Justice Older than the Law: The Life of Dovey Johnson Roundtree

  • 4:00 PM
  • Austin Hall, Ames Courtroom, Harvard Law School, 1515 Massachusetts Ave., Cambridge, MA

A discussion with author Katie McCabe and Walter Leonard. A book signing will follow.

In a stunning memoir written with National Magazine Award-winner Katie McCabe, pioneering civil rights lawyer, Army veteran and ordained minister Dovey J. Roundtree tells her remarkable story. To follow her journey from the poverty of Jim Crow North Carolina to the courtrooms of Washington, DC is to watch the entire history of the civil rights movement roll past. As a protege of activist Mary McLeod Bethune, Roundtree became one of the first women to break the gender and color barriers in the World War II military. In November, 1955, one month before Rosa Parks ignited the protest movement led by the Rev. Martin Luther King, Jr., Roundtree wrested from the Interstate Commerce Commission a desegregation ruling that demolished the doctrine of ‘separate but equal’ in interstate bus travel and enabled Attorney General Robert F. Kennedy to combat Southern resistance to the 1961 Freedom Riders’ campaign.

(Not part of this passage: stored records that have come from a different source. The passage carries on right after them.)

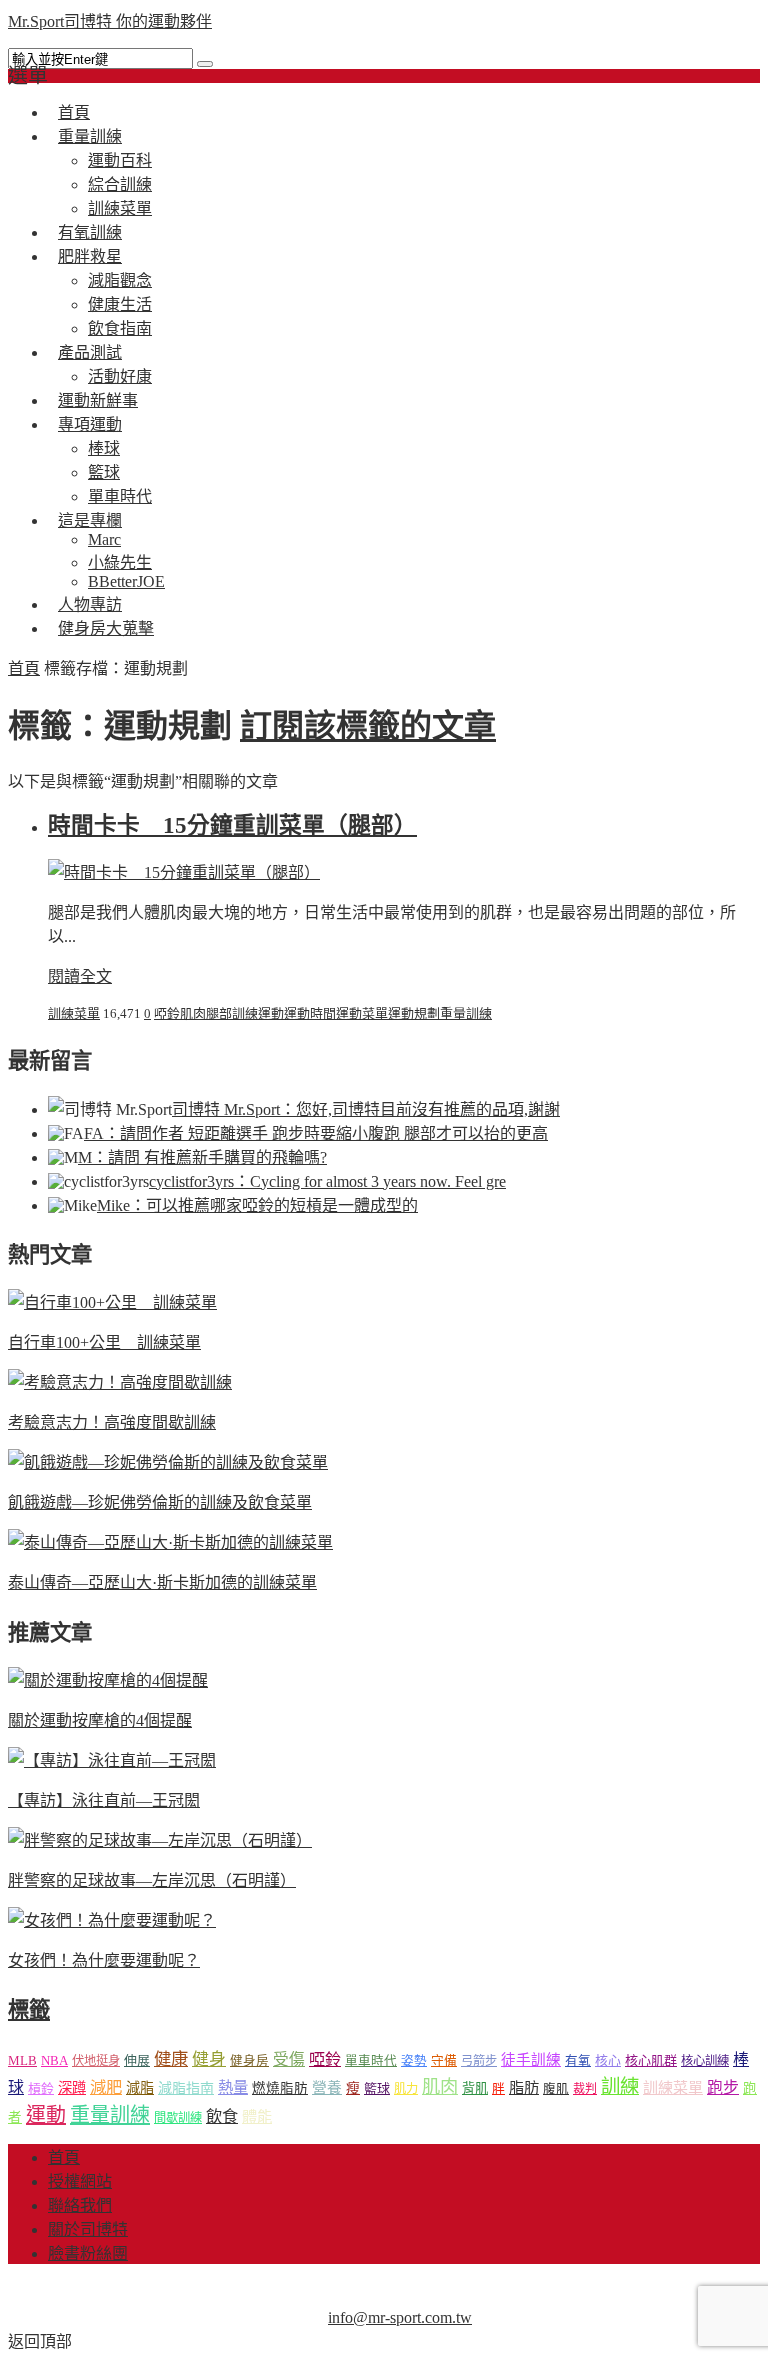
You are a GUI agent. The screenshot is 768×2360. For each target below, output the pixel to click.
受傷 (289, 2059)
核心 (608, 2060)
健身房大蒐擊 (106, 628)
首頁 (24, 668)
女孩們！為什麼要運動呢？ (104, 1960)
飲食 (222, 2116)
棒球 (104, 448)
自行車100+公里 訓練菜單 (104, 1342)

At a time when black attorneys in the Nation’s Capital had to leave the courthouses to use the bathroom, Dovey J. Roundtree took on Washington’s white legal establishment in behalf of black clients, and she prevailed. Even as she opened doors for black attorneys, both male and female, at the DC bar, Roundtree broke new ground in 1961 as one of the first women to be ordained to the ministry of the African Methodist Episcopal Church. From the pulpit of Allen Chapel AME Church, located in one of Washington’s most violent neighborhoods, she launched the final battle of her life, the one she continues to fight today. “Justice Older than the Law,” a richly-voiced first-person account that reads like a novel, captures the sweep of nine tumultuous decades of our country’s history, and a vision of justice that goes far beyond the law.